Een warme cabine vergroot de kans op ongelukken, zo blijkt uit onderzoek dat Tax aanhaalt: “Uitgaande van een aangename cabine-temperatuur neemt het aantal ongelukken met elf procent toe als de cabine-temperatuur stijgt naar 27 graden. Bij een cabine-temperatuur van 32 graden stijgt het aantal ongelukken zelfs met 22 procent.”
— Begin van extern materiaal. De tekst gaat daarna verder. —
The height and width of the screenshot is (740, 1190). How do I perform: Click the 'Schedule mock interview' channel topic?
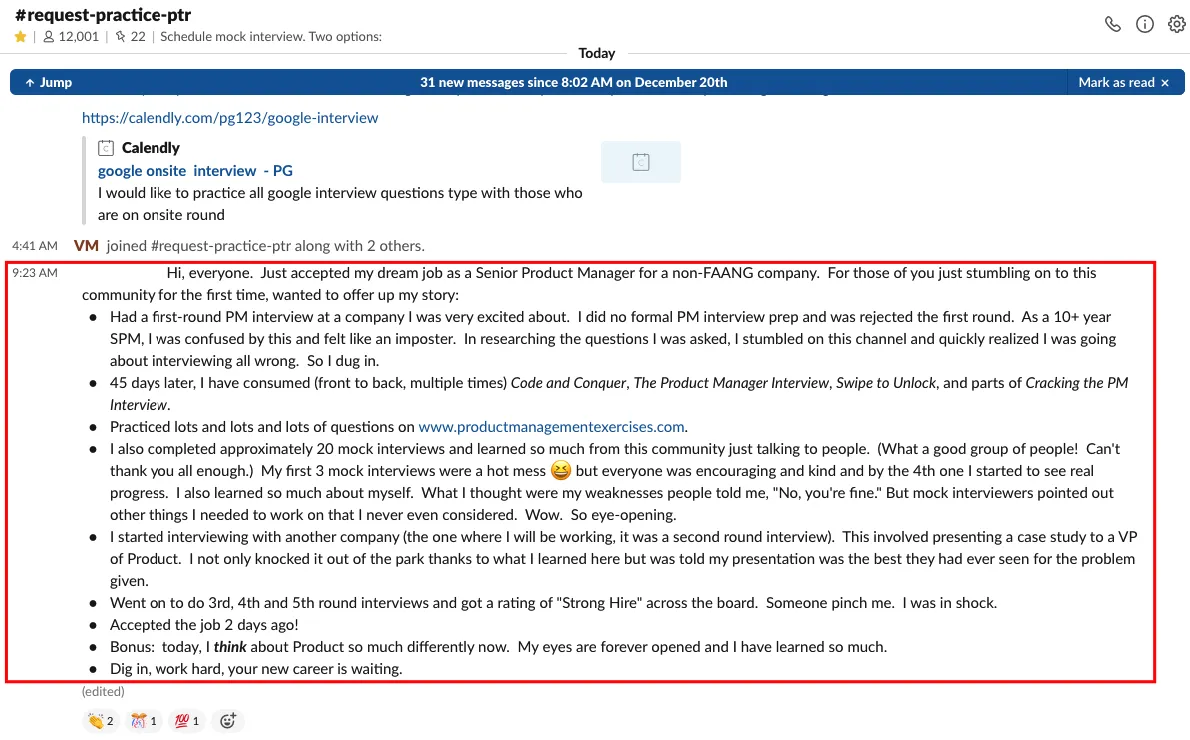pos(271,37)
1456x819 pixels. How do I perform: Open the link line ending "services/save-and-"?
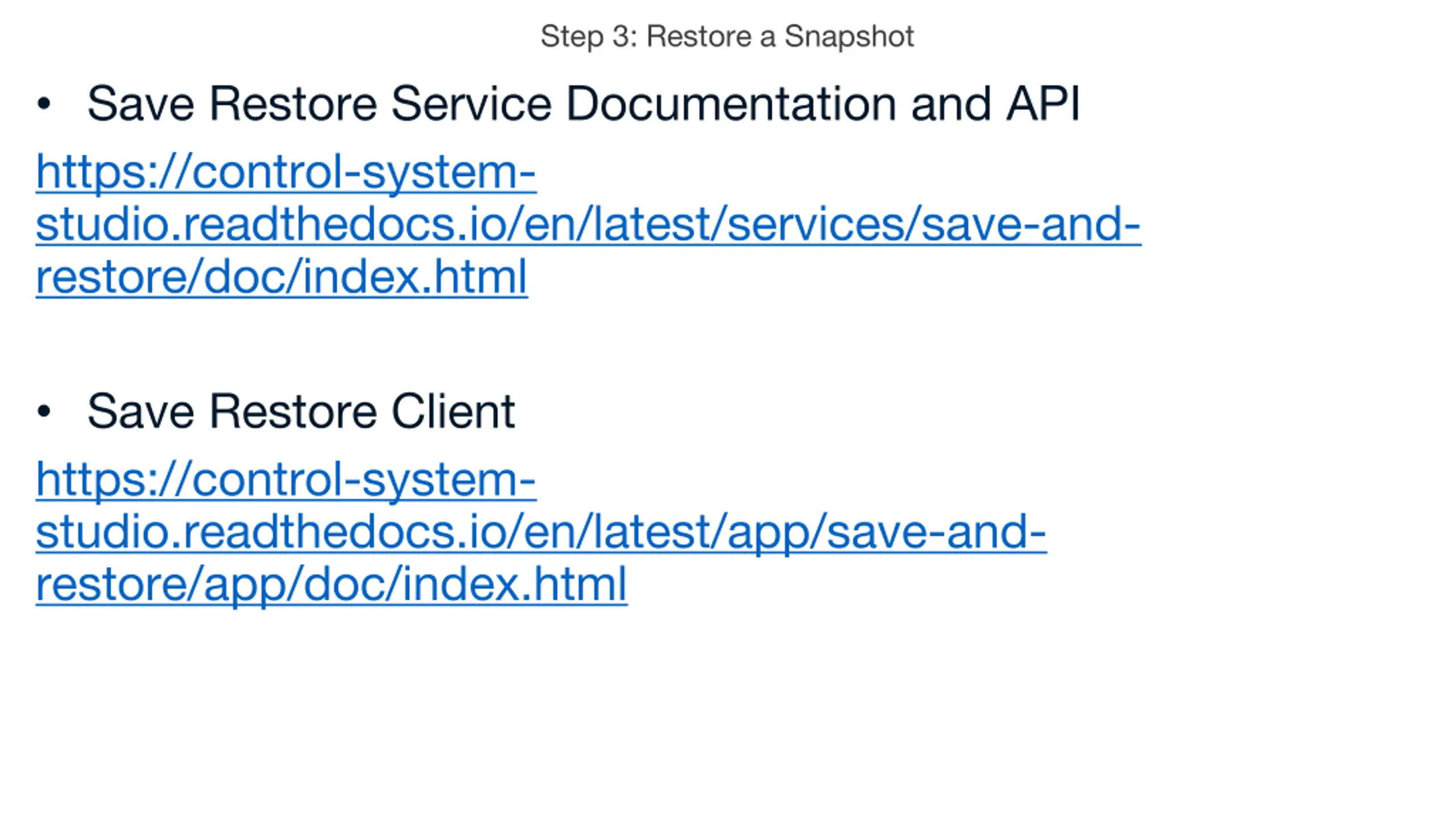click(x=588, y=225)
Toch zijn er veel werkgevers die zeggen: een stand-airco is gewoon te duur. Zijn de kosten inderdaad niet op te brengen voor transportbedrijven? Tax: “Ik kan me dat eigenlijk niet voorstellen. Ik zou het vooral aan werkgevers vragen, maar ik vind drieduizend euro (een deel hiervan is fiscaal aftrekbaar, red.) voor een fatsoenlijke werkplek -en waardoor er ook minder ongelukken gebeuren op de weg- een investering die het waard is. Ik vind dat niet weinig geld. Maar zo'n stand-airco gaat wel een tijdje mee.”

Tax vervolgt: “Zeker in deze crisistijden willen we ook dat supermarkten bevoorraad zijn en dat spullen kunnen worden vervoerd. Dat is niet alleen een heel groot applaus waard, maar het betekent ook dat chauffeurs goed uitgerust op weg moeten kunnen. En dan is een investering in een stand-airco het wat mij betreft meer dan driedubbel waard.”

Mobiliteitspakket niet gehaald

In Nederland wordt vooral ingezet om de verplichte stand-airco op te nemen in de transport-CAO’s. Onder meer Vakcentrale CNV is hier een voorstander van. De onderhandelingen daarover liggen echter door de corona-crisis stil, maar worden in oktober weer hervat. Toch heeft het volgens Tax weinig zin om dit per lidstaat te regelen. “Het gaat namelijk om comfort en om verkeersveiligheid en het zijn niet alleen Nederlandse vrachtwagenchauffeurs die op onze wegen rijden, maar ook chauffeurs uit andere landen binnen de Europese Unie.”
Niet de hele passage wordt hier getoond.